The most successful retirees plan out their post-working lives. The kind of retired person I often meet in emotional crisis is the one who planned everything out except for his personal and emotional needs.

A lot of retired women I counsel complain to me about their husbands. These husbands, I’m told (and have also observed), are grumpy, they rarely smile, and they irrationally try to control matters they previously left to their wives who happily performed these tasks for many decades with little or no intervention from the husband.

Suddenly, in retirement, all that changes. Why? Most likely, because the retired husband is looking for a sense of visibility, importance and control over his destiny. He has the right motives, but his methods are not appreciated by his spouse. He drives his spouse away at a time when, emotionally, he could use her the most.

The same goes for retired women who will sometimes interfere in their grown children’s and grandchildren’s lives in unappreciated and even destructive ways. Once again: Right motive, wrong method.

Counseling and therapy with people troubled by retirement consists of helping them identify what’s really going on with them emotionally, and finding better ways to act upon their perfectly reasonable motives of wishing to use their minds and have some kind of purpose in retirement.

Such emotional and behavioral problems stem from a lack of central purpose. Why? Because a central purpose does not simply consist of having a reliable place to live, and a reliable savings account; it also involves the use of your mind, in the sense that Rand was talking about for people of all ages, not just retired people.

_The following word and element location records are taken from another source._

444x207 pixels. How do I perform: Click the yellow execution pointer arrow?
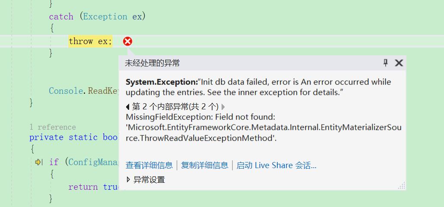point(38,162)
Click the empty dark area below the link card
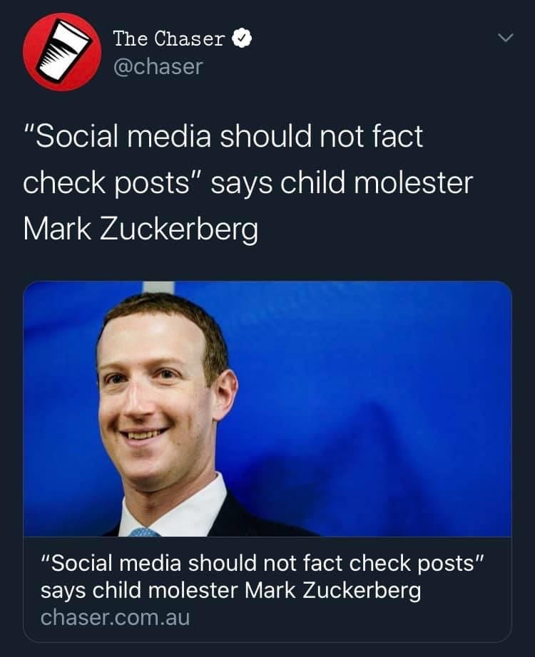The width and height of the screenshot is (535, 657). [268, 648]

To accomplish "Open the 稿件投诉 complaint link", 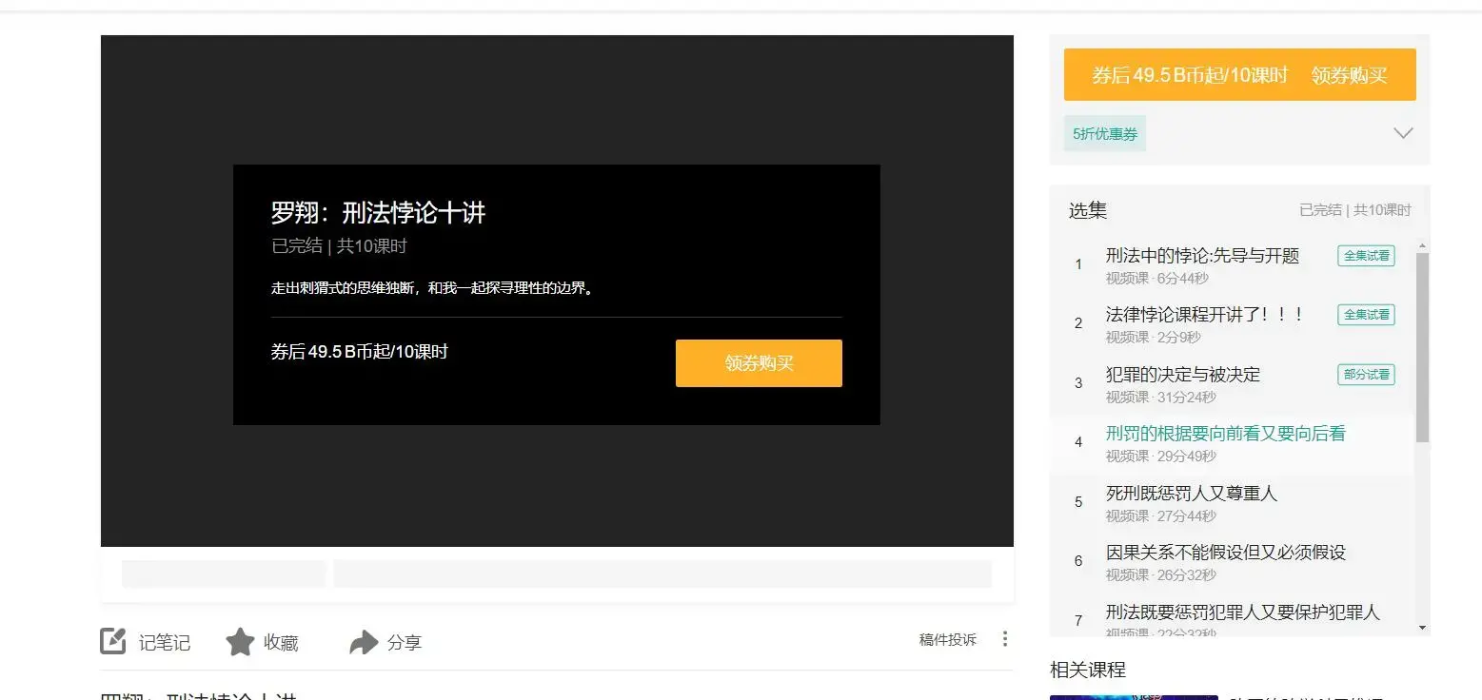I will click(948, 639).

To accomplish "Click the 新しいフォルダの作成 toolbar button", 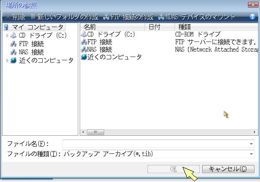I will pos(64,17).

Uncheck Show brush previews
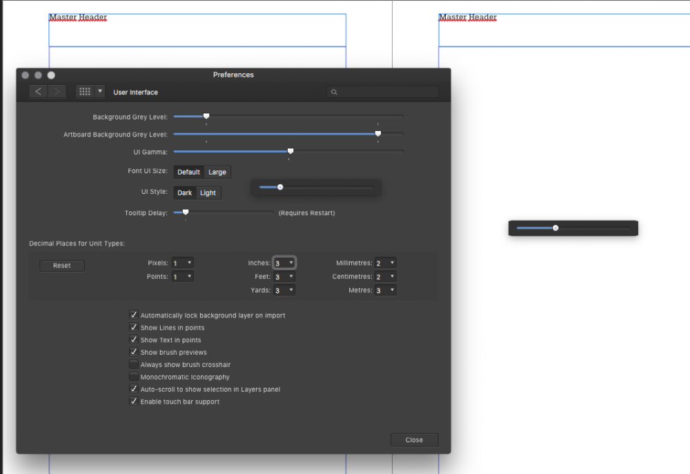coord(134,352)
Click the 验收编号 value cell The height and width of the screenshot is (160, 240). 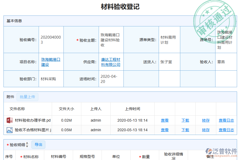click(51, 39)
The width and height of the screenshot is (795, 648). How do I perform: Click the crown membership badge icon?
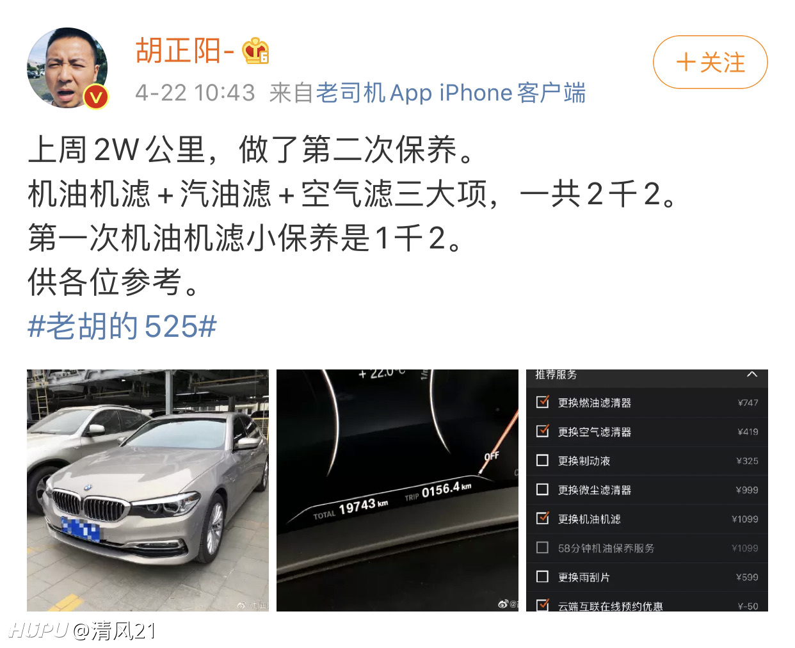point(255,51)
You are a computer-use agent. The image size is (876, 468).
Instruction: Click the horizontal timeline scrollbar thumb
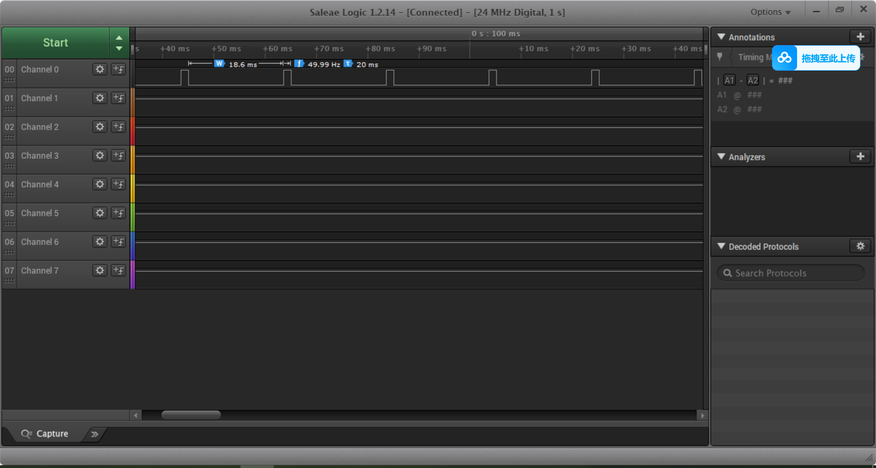(191, 415)
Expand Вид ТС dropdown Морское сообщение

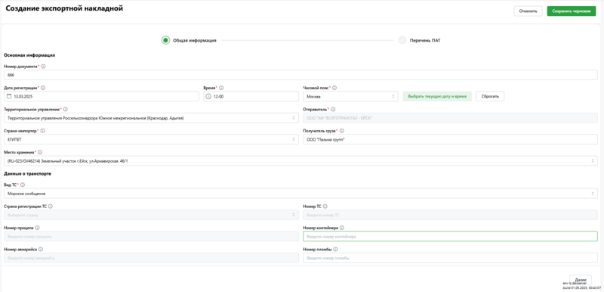[x=300, y=194]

A purpose is optional. The purpose one chooses is based on one’s abilities and needs at a given time. One older person may, for whatever reasons, have little or no savings. For this person, economic retirement is not an option. Life revolves around the central purpose of trying to make a living and survive, something that does not come as easily in older age. People are less willing to hire an older person for various reasons, and the older person finds it increasingly harder to do physical or even some forms of mental labor.

Ironically, for a retired person who’s reasonably or very well off, the need for a central purpose can be more difficult. The person seeking to make a living has his or her central purpose front and center. While it’s overall much harder, it’s easier psychologically. For the retired person whose economic needs are already covered, the challenge becomes: “How do I use my mind today?”

The problem is that many people are not introspective or otherwise philosophically and psychologically aware enough to realize the needs of their minds. Most of us are trained and programmed to think, “Not working is the ideal. When I am retired and no longer have to work, I will have arrived.” If left unchallenged, this premise will clash with the objective requirement of people to have some kind of purpose, psychologically speaking, in their later years.

In fact, it is appealing not to have to work any longer. The pressure to make a living in your 70s or 80s is obviously much more difficult than it was in your 30s or 40s. To have that pressure go away is a good thing, and it’s entirely rational for people to plan for their retirements in this way.

At the same time, the needs of your mind will not go away. Leaving aside the tragedy of dementia or Alzheimer’s disease, our minds, wants and objective needs for self-esteem and self-fulfillment will be with us, absent any significant medical illness or symptoms, to the very end.